We upgraded it to 250 DTU and replication is much happier. However, we are not sure it is a great idea to constantly updating to higher DTU. So we did this:

  1. Created two 125DTU servers.
  2. Setup transactional replication between on-premise server and server A.
  3. Setup geo replication between server A and server B.
  4. Our customers will use server B.

The benefit is that heo replication will not trigger the 100% DTU throttle, and when we raised this to a Microsoft support, he also said it is a good idea. The support person also said that sql geo replication is much more efficient to transactional replication.

However, when we asked him what kind of technology azure geo-replication internally uses and why it is better than old transactional replication, he just gave out some marketing reply:

geo-replication leverages the Always On technology of SQL Server to asynchronously replicate committed transactions on the primary database to a secondary database using snapshot isolation.
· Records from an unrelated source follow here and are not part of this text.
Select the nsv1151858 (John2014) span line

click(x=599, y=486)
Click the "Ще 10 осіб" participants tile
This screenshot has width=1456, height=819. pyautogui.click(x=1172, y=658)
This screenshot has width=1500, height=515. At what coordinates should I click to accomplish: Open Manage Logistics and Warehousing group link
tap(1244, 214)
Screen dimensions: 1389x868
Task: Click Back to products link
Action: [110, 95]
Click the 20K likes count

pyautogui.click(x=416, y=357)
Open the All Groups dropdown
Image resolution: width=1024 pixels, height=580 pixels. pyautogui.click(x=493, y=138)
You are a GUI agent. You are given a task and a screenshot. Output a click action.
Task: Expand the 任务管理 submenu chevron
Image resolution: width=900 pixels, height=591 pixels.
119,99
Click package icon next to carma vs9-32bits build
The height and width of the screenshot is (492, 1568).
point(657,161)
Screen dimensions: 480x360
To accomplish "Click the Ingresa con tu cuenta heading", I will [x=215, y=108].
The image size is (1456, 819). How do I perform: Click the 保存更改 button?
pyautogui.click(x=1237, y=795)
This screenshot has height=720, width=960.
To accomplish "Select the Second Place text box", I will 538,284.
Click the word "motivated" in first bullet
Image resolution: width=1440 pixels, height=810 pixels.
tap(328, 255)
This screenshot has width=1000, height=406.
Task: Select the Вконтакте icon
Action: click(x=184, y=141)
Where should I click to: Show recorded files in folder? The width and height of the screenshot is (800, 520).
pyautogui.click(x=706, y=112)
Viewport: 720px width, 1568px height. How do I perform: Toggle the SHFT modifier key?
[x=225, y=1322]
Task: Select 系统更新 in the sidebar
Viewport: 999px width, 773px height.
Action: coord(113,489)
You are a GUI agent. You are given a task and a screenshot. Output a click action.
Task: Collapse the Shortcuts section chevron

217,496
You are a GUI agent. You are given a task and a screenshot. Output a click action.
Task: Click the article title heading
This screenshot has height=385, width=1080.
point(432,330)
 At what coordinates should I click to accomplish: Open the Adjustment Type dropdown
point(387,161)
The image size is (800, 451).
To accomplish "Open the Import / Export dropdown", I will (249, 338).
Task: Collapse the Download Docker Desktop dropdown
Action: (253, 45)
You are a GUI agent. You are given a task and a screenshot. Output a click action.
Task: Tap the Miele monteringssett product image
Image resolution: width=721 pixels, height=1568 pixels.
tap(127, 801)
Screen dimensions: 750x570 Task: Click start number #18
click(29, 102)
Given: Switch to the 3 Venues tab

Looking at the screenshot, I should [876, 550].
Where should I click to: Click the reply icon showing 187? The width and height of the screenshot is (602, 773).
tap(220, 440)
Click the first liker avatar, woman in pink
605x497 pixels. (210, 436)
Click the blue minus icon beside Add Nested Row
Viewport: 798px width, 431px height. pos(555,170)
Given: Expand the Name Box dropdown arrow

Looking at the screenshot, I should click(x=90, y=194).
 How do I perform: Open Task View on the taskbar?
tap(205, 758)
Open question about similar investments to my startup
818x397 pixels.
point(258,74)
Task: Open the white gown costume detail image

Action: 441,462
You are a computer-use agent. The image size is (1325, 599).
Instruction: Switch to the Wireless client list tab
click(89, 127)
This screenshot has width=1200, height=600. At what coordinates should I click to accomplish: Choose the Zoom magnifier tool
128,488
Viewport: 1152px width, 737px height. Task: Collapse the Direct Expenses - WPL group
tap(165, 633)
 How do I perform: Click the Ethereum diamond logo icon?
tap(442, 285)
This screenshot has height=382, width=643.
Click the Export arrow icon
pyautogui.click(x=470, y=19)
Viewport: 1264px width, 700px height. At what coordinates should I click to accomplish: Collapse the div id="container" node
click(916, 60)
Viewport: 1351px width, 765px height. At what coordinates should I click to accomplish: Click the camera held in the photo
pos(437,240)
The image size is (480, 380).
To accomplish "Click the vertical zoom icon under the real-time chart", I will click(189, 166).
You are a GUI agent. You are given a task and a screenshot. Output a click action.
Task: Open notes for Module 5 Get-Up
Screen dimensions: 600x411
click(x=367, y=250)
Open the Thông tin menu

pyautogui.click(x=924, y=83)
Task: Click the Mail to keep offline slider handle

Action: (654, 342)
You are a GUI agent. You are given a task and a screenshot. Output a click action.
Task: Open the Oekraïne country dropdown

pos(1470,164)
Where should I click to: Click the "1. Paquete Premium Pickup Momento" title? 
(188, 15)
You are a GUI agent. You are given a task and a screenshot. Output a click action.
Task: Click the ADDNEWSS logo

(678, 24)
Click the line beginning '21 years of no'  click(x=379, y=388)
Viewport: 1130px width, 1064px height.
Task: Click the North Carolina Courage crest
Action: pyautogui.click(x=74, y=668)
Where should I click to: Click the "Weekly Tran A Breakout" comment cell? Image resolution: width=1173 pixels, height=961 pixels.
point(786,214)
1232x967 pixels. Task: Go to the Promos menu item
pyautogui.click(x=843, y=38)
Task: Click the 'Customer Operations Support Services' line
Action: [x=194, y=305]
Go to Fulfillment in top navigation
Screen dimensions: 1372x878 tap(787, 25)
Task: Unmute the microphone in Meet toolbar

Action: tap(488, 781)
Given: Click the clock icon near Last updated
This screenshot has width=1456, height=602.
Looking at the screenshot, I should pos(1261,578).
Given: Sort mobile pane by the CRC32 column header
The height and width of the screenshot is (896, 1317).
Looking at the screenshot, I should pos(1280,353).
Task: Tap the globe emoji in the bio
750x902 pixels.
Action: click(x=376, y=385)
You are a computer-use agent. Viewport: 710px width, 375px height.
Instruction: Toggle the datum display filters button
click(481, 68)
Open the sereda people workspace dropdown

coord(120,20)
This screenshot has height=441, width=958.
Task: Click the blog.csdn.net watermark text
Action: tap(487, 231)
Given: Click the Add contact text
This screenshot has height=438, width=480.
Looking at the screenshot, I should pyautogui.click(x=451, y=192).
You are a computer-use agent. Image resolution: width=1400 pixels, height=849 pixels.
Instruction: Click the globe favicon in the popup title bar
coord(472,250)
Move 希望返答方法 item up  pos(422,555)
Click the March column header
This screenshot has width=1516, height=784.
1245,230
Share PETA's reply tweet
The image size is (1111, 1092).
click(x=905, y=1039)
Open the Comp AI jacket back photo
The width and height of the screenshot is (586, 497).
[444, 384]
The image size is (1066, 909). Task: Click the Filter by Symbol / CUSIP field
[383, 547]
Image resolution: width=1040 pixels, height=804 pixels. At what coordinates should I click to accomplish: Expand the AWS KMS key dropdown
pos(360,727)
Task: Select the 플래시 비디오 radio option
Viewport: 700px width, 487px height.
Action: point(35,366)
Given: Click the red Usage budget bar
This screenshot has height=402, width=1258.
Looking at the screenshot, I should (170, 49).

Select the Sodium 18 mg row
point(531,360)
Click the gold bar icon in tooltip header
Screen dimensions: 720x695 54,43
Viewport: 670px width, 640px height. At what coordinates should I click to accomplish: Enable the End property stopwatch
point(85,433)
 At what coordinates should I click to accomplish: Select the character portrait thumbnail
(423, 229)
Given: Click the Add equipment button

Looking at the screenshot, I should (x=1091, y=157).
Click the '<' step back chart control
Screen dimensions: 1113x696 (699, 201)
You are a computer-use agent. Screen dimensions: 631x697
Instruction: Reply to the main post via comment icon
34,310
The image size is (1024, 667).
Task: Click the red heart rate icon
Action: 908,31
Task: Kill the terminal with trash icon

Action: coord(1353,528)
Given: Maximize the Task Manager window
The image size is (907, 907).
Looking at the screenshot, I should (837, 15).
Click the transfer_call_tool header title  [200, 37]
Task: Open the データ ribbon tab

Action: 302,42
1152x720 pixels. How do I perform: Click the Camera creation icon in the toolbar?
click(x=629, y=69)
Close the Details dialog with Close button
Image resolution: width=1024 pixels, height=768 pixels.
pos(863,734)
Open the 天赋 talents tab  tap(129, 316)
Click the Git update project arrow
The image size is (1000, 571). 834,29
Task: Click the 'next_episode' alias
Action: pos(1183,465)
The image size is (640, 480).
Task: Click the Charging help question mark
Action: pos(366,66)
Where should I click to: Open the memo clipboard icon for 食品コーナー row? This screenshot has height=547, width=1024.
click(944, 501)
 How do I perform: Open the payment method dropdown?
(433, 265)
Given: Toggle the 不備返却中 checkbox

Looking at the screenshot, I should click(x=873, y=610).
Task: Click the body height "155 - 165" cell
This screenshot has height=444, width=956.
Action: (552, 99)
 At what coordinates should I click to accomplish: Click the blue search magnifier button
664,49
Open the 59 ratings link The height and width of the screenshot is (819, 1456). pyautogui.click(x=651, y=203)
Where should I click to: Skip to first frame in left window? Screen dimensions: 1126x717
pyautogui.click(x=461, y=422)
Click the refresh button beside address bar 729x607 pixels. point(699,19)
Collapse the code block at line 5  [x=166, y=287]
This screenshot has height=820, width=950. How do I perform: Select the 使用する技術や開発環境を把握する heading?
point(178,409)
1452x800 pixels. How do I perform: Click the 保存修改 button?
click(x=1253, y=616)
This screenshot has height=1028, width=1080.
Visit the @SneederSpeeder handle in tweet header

Impact to your main database is minimal as this process runs with the same context where the automated backups run, for example.

Personally, I didn't really get why geo replication is better than old replication from the reply. Does anyone know some technical detail?

Best Answer

As you were told by Support, Azure SQL Database's geo replication uses a special flavor of Always On Availability Groups to replicate data. The "special flavor" doesn't matter much in the context of your question, so I am going to respond in terms of "Replication vs Availability Groups" since it applies to your case, too.

Replication

SQL Server Transaction Replication is a way to replicate specific data between databases. By default, it will replication data changes between the Published and the Subscriber. The Distributor has a Log Reader Agent that reads the transaction Log of the Publisher, and converts that into separate update statements, which are sent to the Subscriber via a Distribution Agent.

A single update statement that updates 1,000 rows on the Publisher will generate 1,000 separate update statements on the Subscriber, doing row-by-row updates based on the PK.

There are alternatives, but in most cases, this is the configuration people use, as it is the default behavior. (For example, you can configure stored procedure executions to replicate, so that rather than replicating row-by-row data updates, the Subscriber executes the stored procedure again... You probably aren't doing that.)

As you can imagine, this row-by-row update on the subscriber can be inefficient. Each individual update on the Subscriber will be quick because it is a single-row update based on a Primary Key--but the row-by-row vs set-based operation isn't always ideal.

Availability Groups

Availability Groups (AGs) handle things differently. With AGs, the entire database is replicated, not just specific data. The replication method involves writing to the transaction log on the secondary server, and then redoing the transaction on the secondary server. These two steps are generally referred to as "send" and "redo" phases.

A simplified version of how it works: The overhead on the Primary server for "send" is essentially just that it has to write to the transaction log locally, and also send that same exact information to the Secondary for it's copy of the transaction log. The overhead on the Secondary server for "redo" is essentially just processing that transaction the same way it was handled on Primary.